## RECORDS SUPPLIED
___
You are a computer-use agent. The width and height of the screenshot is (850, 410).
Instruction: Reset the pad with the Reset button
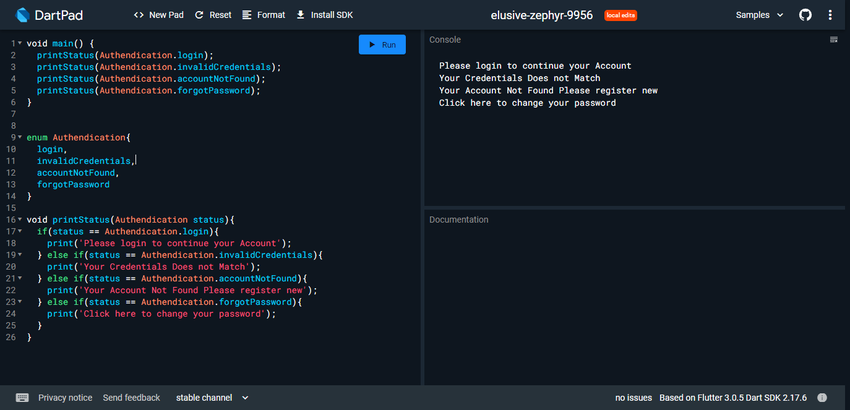point(213,16)
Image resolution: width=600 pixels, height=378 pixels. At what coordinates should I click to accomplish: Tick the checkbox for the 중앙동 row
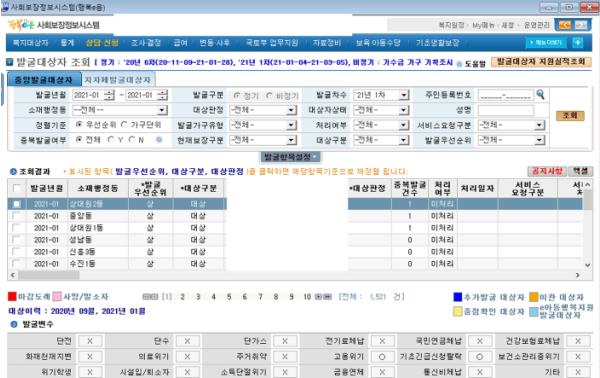tap(16, 216)
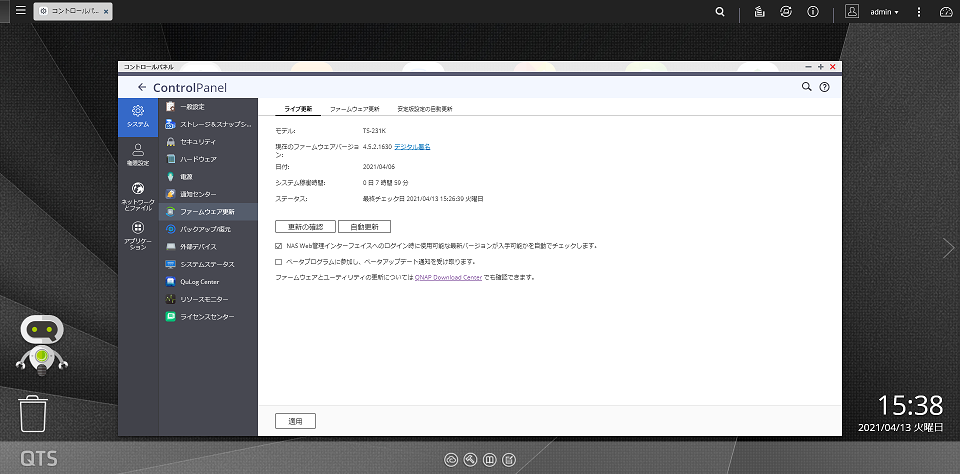960x474 pixels.
Task: Expand the admin user dropdown
Action: click(x=884, y=12)
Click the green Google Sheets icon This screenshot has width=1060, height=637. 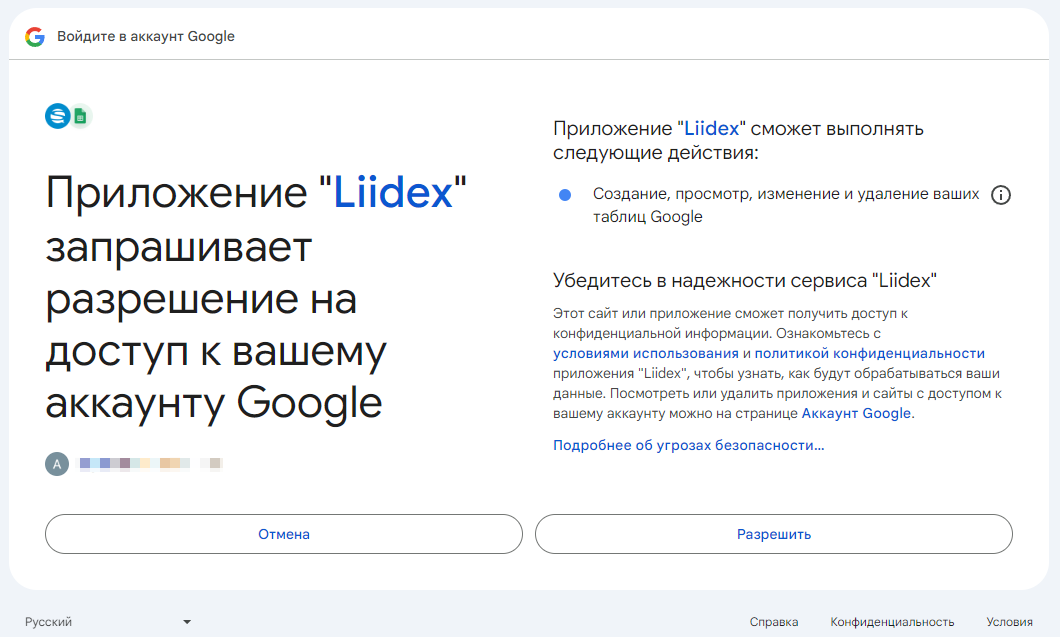tap(81, 117)
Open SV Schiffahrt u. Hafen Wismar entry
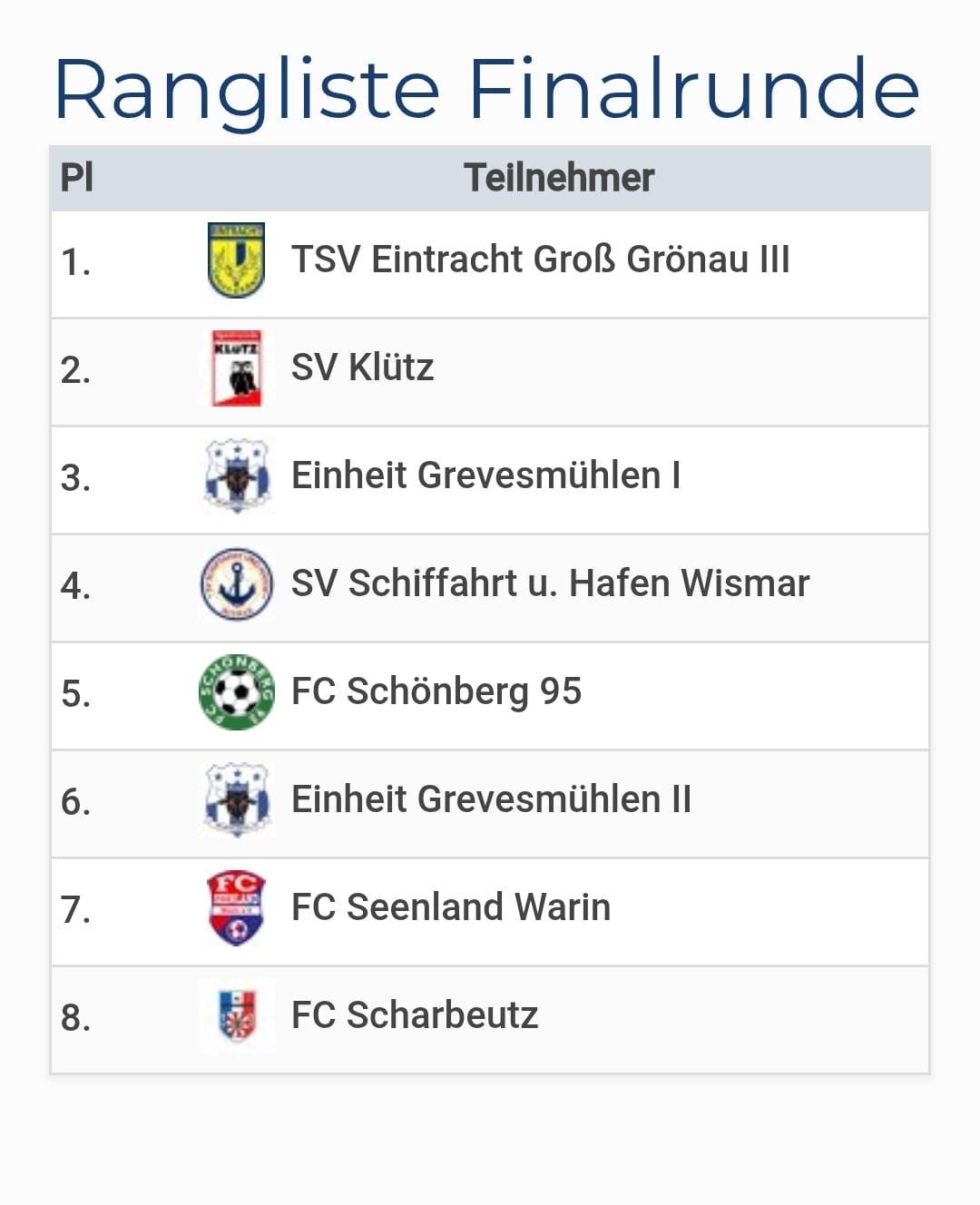The image size is (980, 1205). pos(550,583)
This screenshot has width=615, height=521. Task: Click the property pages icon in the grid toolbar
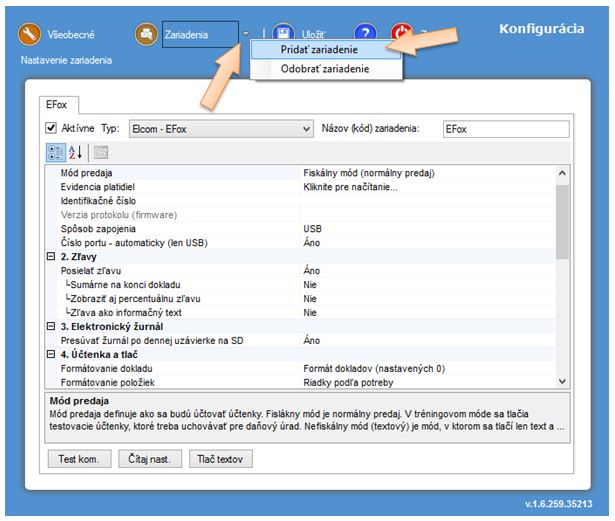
___
## EXERCISE DETAILS
Rewrite the rows from the first line through the line containing "point(213,16)", replacing "pad" with "canvas" and leaving everything else unchanged. Omit the pictures from your answer.

## WRITTEN ANSWER
You are a computer-use agent. The width and height of the screenshot is (850, 410).
Instruction: Reset the canvas with the Reset button
point(213,16)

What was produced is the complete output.